__What needs to be done__: Could you rewrite the records below so that every "Locate an element" becomes "Find an element", with everything else left unchanged?

(Stored items)
..............................
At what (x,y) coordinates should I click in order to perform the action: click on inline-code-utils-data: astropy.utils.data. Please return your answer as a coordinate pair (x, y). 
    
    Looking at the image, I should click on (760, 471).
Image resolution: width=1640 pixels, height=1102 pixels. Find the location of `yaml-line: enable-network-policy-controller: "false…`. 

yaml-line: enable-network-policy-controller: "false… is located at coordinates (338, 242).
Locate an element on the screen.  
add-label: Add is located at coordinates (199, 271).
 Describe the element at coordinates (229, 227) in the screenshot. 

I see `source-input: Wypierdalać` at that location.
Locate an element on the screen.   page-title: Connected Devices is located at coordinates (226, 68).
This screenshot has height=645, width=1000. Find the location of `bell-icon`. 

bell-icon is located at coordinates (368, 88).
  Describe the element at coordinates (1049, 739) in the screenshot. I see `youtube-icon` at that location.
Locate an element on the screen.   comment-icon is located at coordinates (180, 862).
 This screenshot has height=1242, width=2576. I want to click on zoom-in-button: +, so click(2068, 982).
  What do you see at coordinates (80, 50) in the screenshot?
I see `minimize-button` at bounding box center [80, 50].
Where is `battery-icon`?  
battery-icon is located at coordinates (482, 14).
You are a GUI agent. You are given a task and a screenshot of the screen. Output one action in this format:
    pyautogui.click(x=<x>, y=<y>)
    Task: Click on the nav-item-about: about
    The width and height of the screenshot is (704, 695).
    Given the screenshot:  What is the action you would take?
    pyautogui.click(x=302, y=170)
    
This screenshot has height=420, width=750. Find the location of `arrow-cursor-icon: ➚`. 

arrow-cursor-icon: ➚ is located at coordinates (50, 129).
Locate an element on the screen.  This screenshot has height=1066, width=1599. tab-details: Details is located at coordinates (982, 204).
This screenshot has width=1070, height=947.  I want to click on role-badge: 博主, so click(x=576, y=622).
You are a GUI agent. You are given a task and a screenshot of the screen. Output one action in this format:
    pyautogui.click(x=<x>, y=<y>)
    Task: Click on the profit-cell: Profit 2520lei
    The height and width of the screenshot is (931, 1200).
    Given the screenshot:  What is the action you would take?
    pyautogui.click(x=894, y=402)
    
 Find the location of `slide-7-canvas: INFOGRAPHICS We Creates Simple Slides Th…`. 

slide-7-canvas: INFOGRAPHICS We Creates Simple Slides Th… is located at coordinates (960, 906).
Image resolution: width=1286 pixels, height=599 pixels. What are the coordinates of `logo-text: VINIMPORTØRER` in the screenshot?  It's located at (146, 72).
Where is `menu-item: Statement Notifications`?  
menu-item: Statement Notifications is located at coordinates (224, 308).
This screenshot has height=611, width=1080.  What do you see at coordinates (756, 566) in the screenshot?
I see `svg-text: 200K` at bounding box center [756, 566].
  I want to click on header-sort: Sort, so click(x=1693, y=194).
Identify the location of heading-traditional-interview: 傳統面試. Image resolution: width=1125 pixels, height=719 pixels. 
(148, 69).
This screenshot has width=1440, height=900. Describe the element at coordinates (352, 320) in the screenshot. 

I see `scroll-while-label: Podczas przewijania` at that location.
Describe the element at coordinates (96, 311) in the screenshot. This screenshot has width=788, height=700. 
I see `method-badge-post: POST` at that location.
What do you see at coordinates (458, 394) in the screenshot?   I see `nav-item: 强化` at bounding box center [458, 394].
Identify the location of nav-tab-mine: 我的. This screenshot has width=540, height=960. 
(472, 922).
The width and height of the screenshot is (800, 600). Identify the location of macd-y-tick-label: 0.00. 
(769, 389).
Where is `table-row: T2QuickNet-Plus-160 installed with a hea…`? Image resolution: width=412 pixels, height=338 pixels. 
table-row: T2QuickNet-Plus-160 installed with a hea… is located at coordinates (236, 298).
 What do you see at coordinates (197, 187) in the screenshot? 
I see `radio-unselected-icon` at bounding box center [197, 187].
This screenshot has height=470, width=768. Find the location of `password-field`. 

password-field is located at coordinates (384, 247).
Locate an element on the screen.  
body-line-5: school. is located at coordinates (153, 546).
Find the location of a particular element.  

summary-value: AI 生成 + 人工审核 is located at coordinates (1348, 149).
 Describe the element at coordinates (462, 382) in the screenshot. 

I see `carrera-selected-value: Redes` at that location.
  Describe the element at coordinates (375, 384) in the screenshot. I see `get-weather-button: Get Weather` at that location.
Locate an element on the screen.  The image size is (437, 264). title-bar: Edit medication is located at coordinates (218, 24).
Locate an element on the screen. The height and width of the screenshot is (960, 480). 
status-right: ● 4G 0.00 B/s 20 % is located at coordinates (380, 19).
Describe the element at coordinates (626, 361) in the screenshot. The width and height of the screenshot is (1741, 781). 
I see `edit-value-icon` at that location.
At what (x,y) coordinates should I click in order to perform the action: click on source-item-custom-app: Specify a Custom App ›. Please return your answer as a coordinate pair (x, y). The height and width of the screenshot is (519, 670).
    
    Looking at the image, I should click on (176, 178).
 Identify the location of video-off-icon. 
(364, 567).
..............................
__Output__:
At what (x,y) coordinates should I click in order to perform the action: click on inline-code-utils-data: astropy.utils.data. Please return your answer as a coordinate pair (x, y). 
    
    Looking at the image, I should click on (760, 471).
Image resolution: width=1640 pixels, height=1102 pixels. Find the location of `yaml-line: enable-network-policy-controller: "false…`. 

yaml-line: enable-network-policy-controller: "false… is located at coordinates (338, 242).
Find an element on the screen.  
add-label: Add is located at coordinates (199, 271).
 Describe the element at coordinates (229, 227) in the screenshot. 

I see `source-input: Wypierdalać` at that location.
Find an element on the screen.   page-title: Connected Devices is located at coordinates (226, 68).
This screenshot has height=645, width=1000. Find the location of `bell-icon`. 

bell-icon is located at coordinates (368, 88).
  Describe the element at coordinates (1049, 739) in the screenshot. I see `youtube-icon` at that location.
Find an element on the screen.   comment-icon is located at coordinates (180, 862).
 This screenshot has height=1242, width=2576. I want to click on zoom-in-button: +, so click(2068, 982).
  What do you see at coordinates (80, 50) in the screenshot?
I see `minimize-button` at bounding box center [80, 50].
Where is `battery-icon`?  
battery-icon is located at coordinates (482, 14).
You are a GUI agent. You are given a task and a screenshot of the screen. Output one action in this format:
    pyautogui.click(x=<x>, y=<y>)
    Task: Click on the nav-item-about: about
    The width and height of the screenshot is (704, 695).
    Given the screenshot:  What is the action you would take?
    pyautogui.click(x=302, y=170)
    
This screenshot has height=420, width=750. Find the location of `arrow-cursor-icon: ➚`. 

arrow-cursor-icon: ➚ is located at coordinates (50, 129).
Find an element on the screen.  This screenshot has height=1066, width=1599. tab-details: Details is located at coordinates (982, 204).
This screenshot has width=1070, height=947.  I want to click on role-badge: 博主, so click(x=576, y=622).
You are a GUI agent. You are given a task and a screenshot of the screen. Output one action in this format:
    pyautogui.click(x=<x>, y=<y>)
    Task: Click on the profit-cell: Profit 2520lei
    The height and width of the screenshot is (931, 1200).
    Given the screenshot:  What is the action you would take?
    pyautogui.click(x=894, y=402)
    
 Find the location of `slide-7-canvas: INFOGRAPHICS We Creates Simple Slides Th…`. 

slide-7-canvas: INFOGRAPHICS We Creates Simple Slides Th… is located at coordinates (960, 906).
Image resolution: width=1286 pixels, height=599 pixels. What are the coordinates of `logo-text: VINIMPORTØRER` in the screenshot?  It's located at (146, 72).
Where is `menu-item: Statement Notifications`?  
menu-item: Statement Notifications is located at coordinates (224, 308).
This screenshot has height=611, width=1080.  What do you see at coordinates (756, 566) in the screenshot?
I see `svg-text: 200K` at bounding box center [756, 566].
  I want to click on header-sort: Sort, so click(x=1693, y=194).
Identify the location of heading-traditional-interview: 傳統面試. Image resolution: width=1125 pixels, height=719 pixels. 
(148, 69).
This screenshot has width=1440, height=900. Describe the element at coordinates (352, 320) in the screenshot. 

I see `scroll-while-label: Podczas przewijania` at that location.
Describe the element at coordinates (96, 311) in the screenshot. This screenshot has width=788, height=700. 
I see `method-badge-post: POST` at that location.
What do you see at coordinates (458, 394) in the screenshot?   I see `nav-item: 强化` at bounding box center [458, 394].
Identify the location of nav-tab-mine: 我的. This screenshot has width=540, height=960. 
(472, 922).
The width and height of the screenshot is (800, 600). Identify the location of macd-y-tick-label: 0.00. 
(769, 389).
Where is `table-row: T2QuickNet-Plus-160 installed with a hea…`? Image resolution: width=412 pixels, height=338 pixels. 
table-row: T2QuickNet-Plus-160 installed with a hea… is located at coordinates (236, 298).
 What do you see at coordinates (197, 187) in the screenshot? 
I see `radio-unselected-icon` at bounding box center [197, 187].
This screenshot has height=470, width=768. Find the location of `password-field`. 

password-field is located at coordinates (384, 247).
Find an element on the screen.  
body-line-5: school. is located at coordinates (153, 546).
Find the location of a particular element.  

summary-value: AI 生成 + 人工审核 is located at coordinates (1348, 149).
 Describe the element at coordinates (462, 382) in the screenshot. 

I see `carrera-selected-value: Redes` at that location.
  Describe the element at coordinates (375, 384) in the screenshot. I see `get-weather-button: Get Weather` at that location.
Find an element on the screen.  The image size is (437, 264). title-bar: Edit medication is located at coordinates (218, 24).
Find an element on the screen. The height and width of the screenshot is (960, 480). 
status-right: ● 4G 0.00 B/s 20 % is located at coordinates (380, 19).
Describe the element at coordinates (626, 361) in the screenshot. The width and height of the screenshot is (1741, 781). 
I see `edit-value-icon` at that location.
At what (x,y) coordinates should I click in order to perform the action: click on source-item-custom-app: Specify a Custom App ›. Please return your answer as a coordinate pair (x, y). The height and width of the screenshot is (519, 670).
    
    Looking at the image, I should click on (176, 178).
 Identify the location of video-off-icon. 
(364, 567).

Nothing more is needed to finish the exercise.